Goal of the exercise >> Set down all of the records word for word.

Records shown >>

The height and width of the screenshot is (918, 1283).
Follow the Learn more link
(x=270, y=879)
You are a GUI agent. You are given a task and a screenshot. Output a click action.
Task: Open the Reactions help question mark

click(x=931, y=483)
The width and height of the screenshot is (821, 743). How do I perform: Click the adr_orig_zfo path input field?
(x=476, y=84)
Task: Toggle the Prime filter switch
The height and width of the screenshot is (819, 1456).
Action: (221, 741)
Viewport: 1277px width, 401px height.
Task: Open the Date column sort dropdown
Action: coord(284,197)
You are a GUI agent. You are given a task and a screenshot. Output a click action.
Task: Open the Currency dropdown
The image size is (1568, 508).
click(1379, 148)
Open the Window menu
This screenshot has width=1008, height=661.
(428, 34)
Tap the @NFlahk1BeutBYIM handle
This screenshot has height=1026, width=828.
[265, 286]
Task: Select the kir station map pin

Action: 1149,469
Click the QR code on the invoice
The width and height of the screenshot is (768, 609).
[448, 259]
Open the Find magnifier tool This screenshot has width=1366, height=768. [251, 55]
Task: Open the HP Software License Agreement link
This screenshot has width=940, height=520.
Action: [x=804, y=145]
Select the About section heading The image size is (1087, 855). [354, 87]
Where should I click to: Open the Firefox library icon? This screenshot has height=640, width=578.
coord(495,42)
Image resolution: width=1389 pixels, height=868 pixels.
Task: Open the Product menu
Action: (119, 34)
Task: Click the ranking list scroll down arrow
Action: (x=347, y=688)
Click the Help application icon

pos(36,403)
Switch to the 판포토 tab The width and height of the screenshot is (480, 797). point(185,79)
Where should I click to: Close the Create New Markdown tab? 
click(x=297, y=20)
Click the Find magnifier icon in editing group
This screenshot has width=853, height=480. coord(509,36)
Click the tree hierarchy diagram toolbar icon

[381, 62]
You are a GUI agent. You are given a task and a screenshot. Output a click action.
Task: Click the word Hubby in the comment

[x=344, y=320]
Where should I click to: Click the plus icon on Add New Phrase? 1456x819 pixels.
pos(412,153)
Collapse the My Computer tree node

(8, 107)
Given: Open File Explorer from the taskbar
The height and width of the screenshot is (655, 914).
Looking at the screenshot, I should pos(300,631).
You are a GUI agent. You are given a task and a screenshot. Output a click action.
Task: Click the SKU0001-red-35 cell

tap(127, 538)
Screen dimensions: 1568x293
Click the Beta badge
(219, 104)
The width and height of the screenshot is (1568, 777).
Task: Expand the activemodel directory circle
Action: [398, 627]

Task output >>
The height and width of the screenshot is (918, 1283).
Follow the Learn more link
(x=270, y=879)
You are a GUI agent. You are given a task and a screenshot. Output a click action.
Task: Open the Reactions help question mark

click(x=931, y=483)
The width and height of the screenshot is (821, 743). How do I perform: Click the adr_orig_zfo path input field?
(x=476, y=84)
Task: Toggle the Prime filter switch
The height and width of the screenshot is (819, 1456).
Action: (221, 741)
Viewport: 1277px width, 401px height.
Task: Open the Date column sort dropdown
Action: coord(284,197)
You are a GUI agent. You are given a task and a screenshot. Output a click action.
Task: Open the Currency dropdown
The image size is (1568, 508).
click(1379, 148)
Open the Window menu
This screenshot has width=1008, height=661.
(428, 34)
Tap the @NFlahk1BeutBYIM handle
This screenshot has height=1026, width=828.
[265, 286]
Task: Select the kir station map pin

Action: 1149,469
Click the QR code on the invoice
The width and height of the screenshot is (768, 609).
[448, 259]
Open the Find magnifier tool This screenshot has width=1366, height=768. [251, 55]
Task: Open the HP Software License Agreement link
This screenshot has width=940, height=520.
Action: [x=804, y=145]
Select the About section heading The image size is (1087, 855). [354, 87]
Where should I click to: Open the Firefox library icon? This screenshot has height=640, width=578.
coord(495,42)
Image resolution: width=1389 pixels, height=868 pixels.
Task: Open the Product menu
Action: (119, 34)
Task: Click the ranking list scroll down arrow
Action: (x=347, y=688)
Click the Help application icon

pos(36,403)
Switch to the 판포토 tab The width and height of the screenshot is (480, 797). point(185,79)
Where should I click to: Close the Create New Markdown tab? 
click(x=297, y=20)
Click the Find magnifier icon in editing group
This screenshot has width=853, height=480. coord(509,36)
Click the tree hierarchy diagram toolbar icon

[381, 62]
You are a GUI agent. You are given a task and a screenshot. Output a click action.
Task: Click the word Hubby in the comment

[x=344, y=320]
Where should I click to: Click the plus icon on Add New Phrase? 1456x819 pixels.
pos(412,153)
Collapse the My Computer tree node

(8, 107)
Given: Open File Explorer from the taskbar
The height and width of the screenshot is (655, 914).
Looking at the screenshot, I should pos(300,631).
You are a GUI agent. You are given a task and a screenshot. Output a click action.
Task: Click the SKU0001-red-35 cell

tap(127, 538)
Screen dimensions: 1568x293
Click the Beta badge
(219, 104)
The width and height of the screenshot is (1568, 777).
Task: Expand the activemodel directory circle
Action: [398, 627]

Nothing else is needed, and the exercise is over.